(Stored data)
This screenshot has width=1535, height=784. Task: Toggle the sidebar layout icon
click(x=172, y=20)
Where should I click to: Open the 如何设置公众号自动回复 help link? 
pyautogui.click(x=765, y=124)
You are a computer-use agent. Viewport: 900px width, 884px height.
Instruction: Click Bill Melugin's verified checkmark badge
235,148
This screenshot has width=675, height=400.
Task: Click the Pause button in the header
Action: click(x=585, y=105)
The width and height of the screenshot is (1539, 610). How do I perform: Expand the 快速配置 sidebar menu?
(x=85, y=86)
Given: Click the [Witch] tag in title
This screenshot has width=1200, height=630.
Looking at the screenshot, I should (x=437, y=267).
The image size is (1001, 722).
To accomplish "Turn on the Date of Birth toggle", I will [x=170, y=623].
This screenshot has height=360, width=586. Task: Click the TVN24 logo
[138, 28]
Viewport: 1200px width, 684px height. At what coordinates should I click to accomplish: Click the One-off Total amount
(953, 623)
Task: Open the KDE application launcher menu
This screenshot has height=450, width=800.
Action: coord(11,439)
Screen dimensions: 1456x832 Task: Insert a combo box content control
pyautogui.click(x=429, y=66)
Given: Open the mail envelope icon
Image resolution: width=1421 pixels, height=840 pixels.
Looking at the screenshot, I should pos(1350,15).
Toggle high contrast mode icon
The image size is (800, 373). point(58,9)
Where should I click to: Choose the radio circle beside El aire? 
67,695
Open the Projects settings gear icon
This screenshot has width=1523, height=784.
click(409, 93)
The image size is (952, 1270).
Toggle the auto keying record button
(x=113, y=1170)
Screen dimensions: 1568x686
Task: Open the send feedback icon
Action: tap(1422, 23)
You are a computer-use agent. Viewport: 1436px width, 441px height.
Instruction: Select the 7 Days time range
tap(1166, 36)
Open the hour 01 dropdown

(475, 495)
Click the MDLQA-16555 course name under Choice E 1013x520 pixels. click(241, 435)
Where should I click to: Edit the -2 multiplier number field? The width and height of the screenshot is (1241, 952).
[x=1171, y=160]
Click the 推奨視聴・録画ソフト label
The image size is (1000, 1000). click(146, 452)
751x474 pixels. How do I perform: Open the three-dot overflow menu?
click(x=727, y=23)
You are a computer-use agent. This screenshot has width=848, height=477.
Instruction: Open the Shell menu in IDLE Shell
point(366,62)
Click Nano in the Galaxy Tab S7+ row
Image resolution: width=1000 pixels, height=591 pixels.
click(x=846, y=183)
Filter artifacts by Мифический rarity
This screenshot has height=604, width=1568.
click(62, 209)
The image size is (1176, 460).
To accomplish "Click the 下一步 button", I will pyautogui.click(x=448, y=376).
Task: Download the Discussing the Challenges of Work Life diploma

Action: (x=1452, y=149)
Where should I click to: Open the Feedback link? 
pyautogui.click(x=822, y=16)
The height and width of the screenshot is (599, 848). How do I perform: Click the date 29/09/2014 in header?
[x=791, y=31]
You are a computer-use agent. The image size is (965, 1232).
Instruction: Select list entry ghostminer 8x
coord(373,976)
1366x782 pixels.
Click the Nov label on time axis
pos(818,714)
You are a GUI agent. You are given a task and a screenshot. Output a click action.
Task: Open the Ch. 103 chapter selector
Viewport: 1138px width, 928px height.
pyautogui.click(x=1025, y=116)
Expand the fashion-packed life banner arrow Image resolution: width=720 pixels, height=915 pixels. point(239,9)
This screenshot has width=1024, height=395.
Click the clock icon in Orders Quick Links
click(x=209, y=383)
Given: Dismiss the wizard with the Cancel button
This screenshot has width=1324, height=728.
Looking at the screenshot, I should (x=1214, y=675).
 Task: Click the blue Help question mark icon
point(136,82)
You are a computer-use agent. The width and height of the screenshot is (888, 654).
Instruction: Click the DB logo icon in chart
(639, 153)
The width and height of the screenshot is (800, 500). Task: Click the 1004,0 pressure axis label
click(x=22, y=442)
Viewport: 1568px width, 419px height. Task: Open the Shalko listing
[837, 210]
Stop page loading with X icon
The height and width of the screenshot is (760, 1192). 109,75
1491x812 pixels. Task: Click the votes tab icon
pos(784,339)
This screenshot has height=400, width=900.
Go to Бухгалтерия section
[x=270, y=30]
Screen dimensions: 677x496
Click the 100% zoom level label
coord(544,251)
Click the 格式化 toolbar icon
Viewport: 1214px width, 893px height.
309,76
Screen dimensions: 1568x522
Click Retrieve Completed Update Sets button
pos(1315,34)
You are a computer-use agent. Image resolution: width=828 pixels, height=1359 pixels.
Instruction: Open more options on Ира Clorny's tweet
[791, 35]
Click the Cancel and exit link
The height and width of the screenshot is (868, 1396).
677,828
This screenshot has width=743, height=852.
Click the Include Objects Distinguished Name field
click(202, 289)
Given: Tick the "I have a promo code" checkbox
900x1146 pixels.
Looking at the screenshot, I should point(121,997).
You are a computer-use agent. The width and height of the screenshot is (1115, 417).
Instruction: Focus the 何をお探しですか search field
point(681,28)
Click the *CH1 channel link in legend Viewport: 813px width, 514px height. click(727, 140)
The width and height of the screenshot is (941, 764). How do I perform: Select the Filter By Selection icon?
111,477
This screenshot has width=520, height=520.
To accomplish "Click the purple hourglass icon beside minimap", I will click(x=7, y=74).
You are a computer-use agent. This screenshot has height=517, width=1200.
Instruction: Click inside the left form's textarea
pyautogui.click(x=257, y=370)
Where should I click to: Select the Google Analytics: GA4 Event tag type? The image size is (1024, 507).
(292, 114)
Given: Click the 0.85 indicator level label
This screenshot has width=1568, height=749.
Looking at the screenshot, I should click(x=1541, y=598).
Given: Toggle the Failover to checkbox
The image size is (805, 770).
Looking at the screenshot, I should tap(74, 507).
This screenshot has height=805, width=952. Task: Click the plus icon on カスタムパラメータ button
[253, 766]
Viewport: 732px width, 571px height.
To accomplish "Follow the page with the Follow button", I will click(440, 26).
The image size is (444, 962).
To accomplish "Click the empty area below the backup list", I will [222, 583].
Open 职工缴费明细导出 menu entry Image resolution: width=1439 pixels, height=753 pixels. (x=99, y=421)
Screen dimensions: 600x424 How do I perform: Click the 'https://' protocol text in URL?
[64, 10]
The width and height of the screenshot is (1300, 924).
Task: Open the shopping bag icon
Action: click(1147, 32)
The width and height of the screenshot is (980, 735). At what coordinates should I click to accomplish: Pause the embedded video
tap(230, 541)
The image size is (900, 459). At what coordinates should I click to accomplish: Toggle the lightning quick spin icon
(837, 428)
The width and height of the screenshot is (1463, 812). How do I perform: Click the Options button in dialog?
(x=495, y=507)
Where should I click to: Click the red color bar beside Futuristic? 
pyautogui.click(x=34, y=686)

Task prompt: Please reproduce the records exactly, without leaving any out.

Solution to this exercise:
This screenshot has width=1535, height=784. Task: Toggle the sidebar layout icon
click(x=172, y=20)
Where should I click to: Open the 如何设置公众号自动回复 help link? 
pyautogui.click(x=765, y=124)
You are a computer-use agent. Viewport: 900px width, 884px height.
Instruction: Click Bill Melugin's verified checkmark badge
235,148
This screenshot has width=675, height=400.
Task: Click the Pause button in the header
Action: click(x=585, y=105)
The width and height of the screenshot is (1539, 610). How do I perform: Expand the 快速配置 sidebar menu?
(x=85, y=86)
Given: Click the [Witch] tag in title
This screenshot has width=1200, height=630.
Looking at the screenshot, I should (x=437, y=267).
The image size is (1001, 722).
To accomplish "Turn on the Date of Birth toggle", I will [x=170, y=623].
This screenshot has height=360, width=586. Task: Click the TVN24 logo
[138, 28]
Viewport: 1200px width, 684px height. At what coordinates should I click to accomplish: Click the One-off Total amount
(953, 623)
Task: Open the KDE application launcher menu
This screenshot has height=450, width=800.
Action: coord(11,439)
Screen dimensions: 1456x832 Task: Insert a combo box content control
pyautogui.click(x=429, y=66)
Given: Open the mail envelope icon
Image resolution: width=1421 pixels, height=840 pixels.
Looking at the screenshot, I should pos(1350,15).
Toggle high contrast mode icon
The image size is (800, 373). point(58,9)
Where should I click to: Choose the radio circle beside El aire? 
67,695
Open the Projects settings gear icon
This screenshot has width=1523, height=784.
click(409, 93)
The image size is (952, 1270).
Toggle the auto keying record button
(x=113, y=1170)
Screen dimensions: 1568x686
Task: Open the send feedback icon
Action: tap(1422, 23)
You are a computer-use agent. Viewport: 1436px width, 441px height.
Instruction: Select the 7 Days time range
tap(1166, 36)
Open the hour 01 dropdown

(475, 495)
Click the MDLQA-16555 course name under Choice E 1013x520 pixels. click(241, 435)
Where should I click to: Edit the -2 multiplier number field? The width and height of the screenshot is (1241, 952).
[x=1171, y=160]
Click the 推奨視聴・録画ソフト label
The image size is (1000, 1000). click(146, 452)
751x474 pixels. How do I perform: Open the three-dot overflow menu?
click(x=727, y=23)
You are a computer-use agent. This screenshot has width=848, height=477.
Instruction: Open the Shell menu in IDLE Shell
point(366,62)
Click Nano in the Galaxy Tab S7+ row
Image resolution: width=1000 pixels, height=591 pixels.
click(x=846, y=183)
Filter artifacts by Мифический rarity
This screenshot has height=604, width=1568.
click(62, 209)
The image size is (1176, 460).
To accomplish "Click the 下一步 button", I will pyautogui.click(x=448, y=376).
Task: Download the Discussing the Challenges of Work Life diploma

Action: (x=1452, y=149)
Where should I click to: Open the Feedback link? 
pyautogui.click(x=822, y=16)
The height and width of the screenshot is (599, 848). How do I perform: Click the date 29/09/2014 in header?
[x=791, y=31]
You are a computer-use agent. The image size is (965, 1232).
Instruction: Select list entry ghostminer 8x
coord(373,976)
1366x782 pixels.
Click the Nov label on time axis
pos(818,714)
You are a GUI agent. You are given a task and a screenshot. Output a click action.
Task: Open the Ch. 103 chapter selector
Viewport: 1138px width, 928px height.
pyautogui.click(x=1025, y=116)
Expand the fashion-packed life banner arrow Image resolution: width=720 pixels, height=915 pixels. point(239,9)
This screenshot has width=1024, height=395.
Click the clock icon in Orders Quick Links
click(x=209, y=383)
Given: Dismiss the wizard with the Cancel button
This screenshot has width=1324, height=728.
Looking at the screenshot, I should (x=1214, y=675).
 Task: Click the blue Help question mark icon
point(136,82)
You are a computer-use agent. The width and height of the screenshot is (888, 654).
Instruction: Click the DB logo icon in chart
(639, 153)
The width and height of the screenshot is (800, 500). Task: Click the 1004,0 pressure axis label
click(x=22, y=442)
Viewport: 1568px width, 419px height. Task: Open the Shalko listing
[837, 210]
Stop page loading with X icon
The height and width of the screenshot is (760, 1192). 109,75
1491x812 pixels. Task: Click the votes tab icon
pos(784,339)
This screenshot has height=400, width=900.
Go to Бухгалтерия section
[x=270, y=30]
Screen dimensions: 677x496
Click the 100% zoom level label
coord(544,251)
Click the 格式化 toolbar icon
Viewport: 1214px width, 893px height.
309,76
Screen dimensions: 1568x522
Click Retrieve Completed Update Sets button
pos(1315,34)
You are a computer-use agent. Image resolution: width=828 pixels, height=1359 pixels.
Instruction: Open more options on Ира Clorny's tweet
[791, 35]
Click the Cancel and exit link
The height and width of the screenshot is (868, 1396).
677,828
This screenshot has width=743, height=852.
Click the Include Objects Distinguished Name field
click(202, 289)
Given: Tick the "I have a promo code" checkbox
900x1146 pixels.
Looking at the screenshot, I should point(121,997).
You are a computer-use agent. The width and height of the screenshot is (1115, 417).
Instruction: Focus the 何をお探しですか search field
point(681,28)
Click the *CH1 channel link in legend Viewport: 813px width, 514px height. click(727, 140)
The width and height of the screenshot is (941, 764). How do I perform: Select the Filter By Selection icon?
111,477
This screenshot has width=520, height=520.
To accomplish "Click the purple hourglass icon beside minimap", I will click(x=7, y=74).
You are a computer-use agent. This screenshot has height=517, width=1200.
Instruction: Click inside the left form's textarea
pyautogui.click(x=257, y=370)
Where should I click to: Select the Google Analytics: GA4 Event tag type? The image size is (1024, 507).
(292, 114)
Given: Click the 0.85 indicator level label
This screenshot has width=1568, height=749.
Looking at the screenshot, I should click(x=1541, y=598).
Given: Toggle the Failover to checkbox
The image size is (805, 770).
Looking at the screenshot, I should tap(74, 507).
This screenshot has height=805, width=952. Task: Click the plus icon on カスタムパラメータ button
[253, 766]
Viewport: 732px width, 571px height.
To accomplish "Follow the page with the Follow button", I will click(440, 26).
The image size is (444, 962).
To accomplish "Click the empty area below the backup list", I will [222, 583].
Open 职工缴费明细导出 menu entry Image resolution: width=1439 pixels, height=753 pixels. (x=99, y=421)
Screen dimensions: 600x424 How do I perform: Click the 'https://' protocol text in URL?
[64, 10]
The width and height of the screenshot is (1300, 924).
Task: Open the shopping bag icon
Action: click(1147, 32)
The width and height of the screenshot is (980, 735). At what coordinates should I click to accomplish: Pause the embedded video
tap(230, 541)
The image size is (900, 459). At what coordinates should I click to accomplish: Toggle the lightning quick spin icon
(837, 428)
The width and height of the screenshot is (1463, 812). How do I perform: Click the Options button in dialog?
(x=495, y=507)
Where should I click to: Click the red color bar beside Futuristic? 
pyautogui.click(x=34, y=686)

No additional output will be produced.